BAHAHAHA!! I definitely LOL'd.  :lol:


----------



## hercsmom (Jul 6, 2010)

That is definitely an awesome pic!

Herc gets the blue spa weight control too and gobbles it up, but he never eats the life bits! :lol:


----------



## mackenziie (Nov 7, 2010)

Hahaha I love it!


----------



## shaelikestaquitos (Feb 2, 2010)

Your hog is soooo flexible!

Kashi is a failure when it comes to anointing :lol: He will try to twist his body around so much that he falls over!


----------



## EryBee (May 23, 2010)

What a bendy hedgehog


----------



## LarryT (May 12, 2009)

Great pic! Thanks for sharing!  
I would still offer the Spikes in the mix for now. Just slowly add more Blue everyday and less Spikes till finally there is no more Spikes in the mix.


----------



## Nancy (Aug 22, 2008)

awww, he is adorable. :lol:


----------



## susanaproenca (Aug 14, 2010)

LarryT said:


> Great pic! Thanks for sharing!
> I would still offer the Spikes in the mix for now. Just slowly add more Blue everyday and less Spikes till finally there is no more Spikes in the mix.


I'd do the same, that way you make sure her tummy doesn't get upset. Start adding a couple of the new kibble, next day you add two more, and go adding like that until theres only new food.


----------



## tie-dye hedgie (Dec 19, 2009)

Aww, what a stretch!


----------



## PJM (May 7, 2010)

Wow!

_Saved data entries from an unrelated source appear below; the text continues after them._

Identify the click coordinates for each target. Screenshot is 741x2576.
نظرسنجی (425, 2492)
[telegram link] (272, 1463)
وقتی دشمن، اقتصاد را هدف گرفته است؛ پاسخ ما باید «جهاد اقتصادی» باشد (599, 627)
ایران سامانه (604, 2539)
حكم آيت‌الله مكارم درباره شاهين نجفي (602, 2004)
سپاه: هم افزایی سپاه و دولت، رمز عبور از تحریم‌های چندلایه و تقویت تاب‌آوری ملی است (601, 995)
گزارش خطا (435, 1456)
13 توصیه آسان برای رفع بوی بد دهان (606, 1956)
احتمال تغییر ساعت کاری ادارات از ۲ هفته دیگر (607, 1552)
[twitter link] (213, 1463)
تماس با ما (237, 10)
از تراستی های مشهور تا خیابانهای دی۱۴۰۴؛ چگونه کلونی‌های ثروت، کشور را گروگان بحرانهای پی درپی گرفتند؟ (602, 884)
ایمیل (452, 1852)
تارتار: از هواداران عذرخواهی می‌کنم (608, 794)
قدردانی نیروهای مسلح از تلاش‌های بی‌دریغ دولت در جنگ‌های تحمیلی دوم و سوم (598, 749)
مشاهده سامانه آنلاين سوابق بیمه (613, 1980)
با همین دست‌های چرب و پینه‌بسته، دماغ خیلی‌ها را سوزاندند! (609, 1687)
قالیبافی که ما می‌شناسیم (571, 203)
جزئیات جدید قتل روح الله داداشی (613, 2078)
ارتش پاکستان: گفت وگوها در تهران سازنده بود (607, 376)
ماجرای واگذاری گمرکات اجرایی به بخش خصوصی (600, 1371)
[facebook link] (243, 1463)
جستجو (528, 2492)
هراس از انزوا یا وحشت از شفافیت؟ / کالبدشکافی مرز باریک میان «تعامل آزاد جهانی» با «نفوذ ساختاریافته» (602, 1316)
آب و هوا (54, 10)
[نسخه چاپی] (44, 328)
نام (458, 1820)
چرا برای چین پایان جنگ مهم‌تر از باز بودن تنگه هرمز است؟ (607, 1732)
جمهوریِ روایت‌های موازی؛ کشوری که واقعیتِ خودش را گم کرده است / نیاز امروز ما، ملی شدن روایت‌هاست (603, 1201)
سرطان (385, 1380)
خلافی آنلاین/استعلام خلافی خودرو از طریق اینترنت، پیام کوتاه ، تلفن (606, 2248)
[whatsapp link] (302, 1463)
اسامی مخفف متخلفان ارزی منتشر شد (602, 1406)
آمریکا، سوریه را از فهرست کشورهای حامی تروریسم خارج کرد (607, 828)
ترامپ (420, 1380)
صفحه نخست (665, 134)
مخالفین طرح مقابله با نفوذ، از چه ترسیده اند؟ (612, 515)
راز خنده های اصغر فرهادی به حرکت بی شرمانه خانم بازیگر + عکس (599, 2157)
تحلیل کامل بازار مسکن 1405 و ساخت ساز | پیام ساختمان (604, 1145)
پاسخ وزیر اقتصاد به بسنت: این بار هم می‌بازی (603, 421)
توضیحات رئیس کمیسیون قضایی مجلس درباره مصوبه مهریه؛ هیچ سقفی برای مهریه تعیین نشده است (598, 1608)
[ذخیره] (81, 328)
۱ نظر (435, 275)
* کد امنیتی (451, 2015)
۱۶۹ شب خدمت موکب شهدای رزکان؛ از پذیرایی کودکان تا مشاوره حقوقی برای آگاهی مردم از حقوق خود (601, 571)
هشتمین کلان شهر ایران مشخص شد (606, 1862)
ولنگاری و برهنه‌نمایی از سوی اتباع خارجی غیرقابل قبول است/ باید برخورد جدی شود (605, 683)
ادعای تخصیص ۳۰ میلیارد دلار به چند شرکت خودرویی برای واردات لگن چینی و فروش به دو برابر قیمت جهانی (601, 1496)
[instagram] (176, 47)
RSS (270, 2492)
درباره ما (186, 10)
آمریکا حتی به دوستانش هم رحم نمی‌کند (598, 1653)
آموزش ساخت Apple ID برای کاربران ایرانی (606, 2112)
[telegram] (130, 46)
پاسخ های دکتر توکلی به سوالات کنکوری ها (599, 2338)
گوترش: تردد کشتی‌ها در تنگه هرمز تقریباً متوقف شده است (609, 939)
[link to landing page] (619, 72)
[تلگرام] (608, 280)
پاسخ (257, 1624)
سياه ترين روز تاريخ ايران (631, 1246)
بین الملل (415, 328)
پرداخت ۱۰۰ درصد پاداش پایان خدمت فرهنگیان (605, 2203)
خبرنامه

He's so bendy! :lol: 
The first time seeing them anoint is amazing.


----------



## rubyola (Oct 25, 2010)

Soo cute  I just changed MiMi to blue buffalo too and she loves it!


----------



## RalphsMum (Oct 14, 2010)

thats a great pic, awesome timing!


----------



## RWatkins (Oct 26, 2010)

lol, Ummmmm Snooki is a she.


----------



## rtc (Sep 5, 2008)

Awesome picture.. gotta love when they do that!


----------



## Tomato (Aug 8, 2010)

That is a great picture! I have a few annointing pics but they're not as good as that!


----------



## alexdud25 (Oct 31, 2010)

:lol: aww what a cutie!

My ShadowBaby hasn't annointed with anything yet (or that I've seen) so I'm curious to see how flexible he is!


----------